Backups in SQLite

learn
Backups in SQLite

There are many ways to backup an SQLite database, watch this video to see all the options, along with the preferred options.

Transcript

"Backing up a SQLite database is largely about copying the database to a safe, secure, backup medium.

So, how do you go about backing up or copying a SQLite database?

Well, there's actually quite a few options for copying a SQLite database, for example, you could just copy the file with the cp command, or you can use the clone command to export the entire database, or you can use the dump command to export the entire database to a SQL script which you could then use to recreate the database.

Or you could use the "vacuum into" command, to create a vacuumed copy, or you could use the backup command, or you could use a third-party backup tool such as Litestream.

So, which of these options should you use?

Well, it depends.

If your SQLite database is offline during the backup window, then any of these options could work.

Ok, but what do I mean by offline?

Well, basically, by offline I mean that the database has no connections to it, so it's effectively closed.

But, if your database is online, meaning it's open and it has one or more active connections, then you can use several of these backup options, but there's really only two backup options that you should strongly consider, but I'll talk more about this in a moment here.

Ok, let's take a closer look at each of these options.

Now, one of the nice things about SQLite is that the data is stored in a single file, well mostly, and often, you can get away with simply copying the database file to some other location, but this can be problematic in certain situations.

For example, if you try and make a backup copy of the database file while its in the middle of a transaction, then the backup copy might contain some old data and some new data, at which point it's basically corrupted.

The next option we'll consider is the clone command.

So let's try using the clone command to see how it works.

So I'll key in sqlite3, the sqlite command line tool, then I'll specify the database we want to clone, imdb.db, then I'll pass the string, dot clone and I'll provide a name for the new database clone.

Now, before I run this, I'll prefix this entire command with the time command, so that we can measure how long this takes to complete, and now I'll go ahead and run this command.

So, cloning the database, as we're doing right now, can work, but there's two problems with this approach.

First of all it's somewhat slow, as you'll see in a moment here, but probably the bigger issue is that cloning put's a lock on the database.

So for example, while this cloning operation is occurring, I'll open up the database in another terminal, and I'll try to perform an update, and as you can see, the update failed because the database is locked.
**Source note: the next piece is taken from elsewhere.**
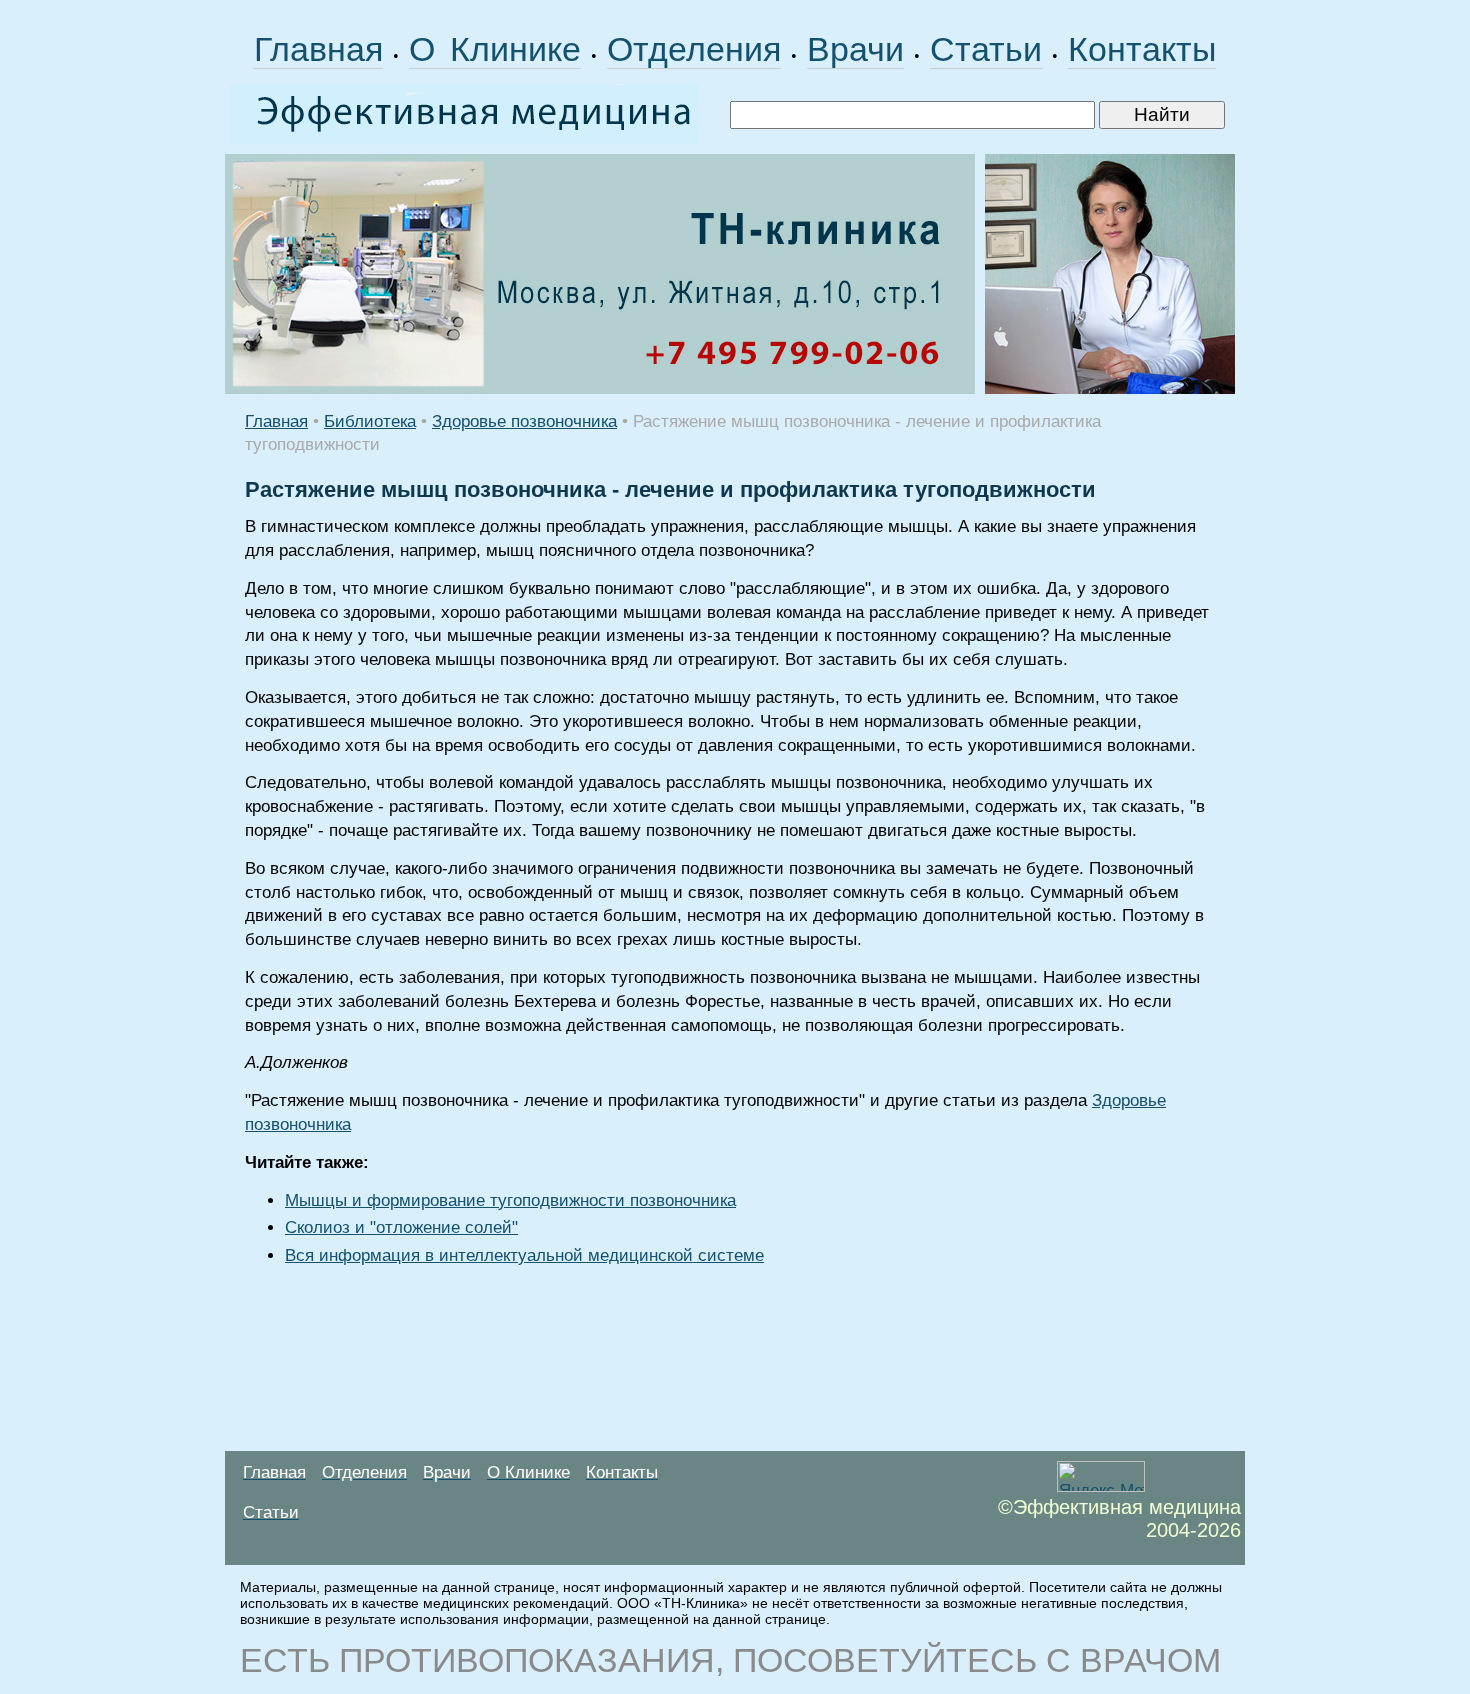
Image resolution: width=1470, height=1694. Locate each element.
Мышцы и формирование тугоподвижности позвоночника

Now we can still perform read operations, for example I can query the titles table, and I see the results, but any write operations will fail, while the cloning is occurring, so cloning isn't ideal.

Ok, so how long does cloning take? It looks like it took about 3 minutes to clone this database, which is about eleven point three gigabytes in size.

So, should you use the dot clone command to generate a backup?

Probably not, because there are better options, which you'll see in a moment here.

The next option we'll look at, is using the dot dump command, for backup purposes.

So what does the dump command do?

Well, it exports the entire database, both the schema and the data, to a text file, as SQL, which you could turn around and use to regenerate a copy of the sqlite database.

Let's go ahead and use the dump command, so I'll enter the command sqlite3, followed by our database name, then I'll key in dot dump, and I'll redirect the output to an imdb dot sql file. And one last thing, I'll prefix this line with the time command, so we can measure how long it takes to complete.

So is using the dump command a good option for generating a backup?

Well, it's not great for a few reasons. First of all, dumping is a pretty slow process, as you'll see in a moment here, and the dump command also locks the database, preventing write operations, just like the clone command did.

And the last reason I don't like the idea of using dump to generate a backup, is because the restoration process takes a bit of time as well. So why does the restore take time? Well, because you've got to run the sql script to regenerate all the tables and populate the tables with data and then add indexes and so on.

Now, the dump command did finish a bit faster than the clone command, as it took about one minute and forty seconds, which is nearly twice as fast as the clone command, but it's still relatively slow when compared to the next couple of options we'll look at.

Another option for generating a backup is to use the "Vacuum into" command.

So, what's vacuuming? Well, it's a process of removing unused database pages, and it sort of defragments a database as well. Basically, vacuuming is a maintenance task, that you should periodically perform on your database.

Ok, so how would you go about using the "Vacuum Into" command for backup purposes?

Well, I'll use the sqlite3 command on our database, then I'll pass in the string vacuum into, followed by the file name we want to use. And of course, I'll use the time command to measure the execution duration.

Ok, so vacuuming suffers from the same locking issues as does cloning and dumping, but it does finish a bit faster, in about 55 seconds, and there's a good chance your backup file could be significantly smaller than the file it was backing up, because it's vacuuming it as well, which is a small added benefit.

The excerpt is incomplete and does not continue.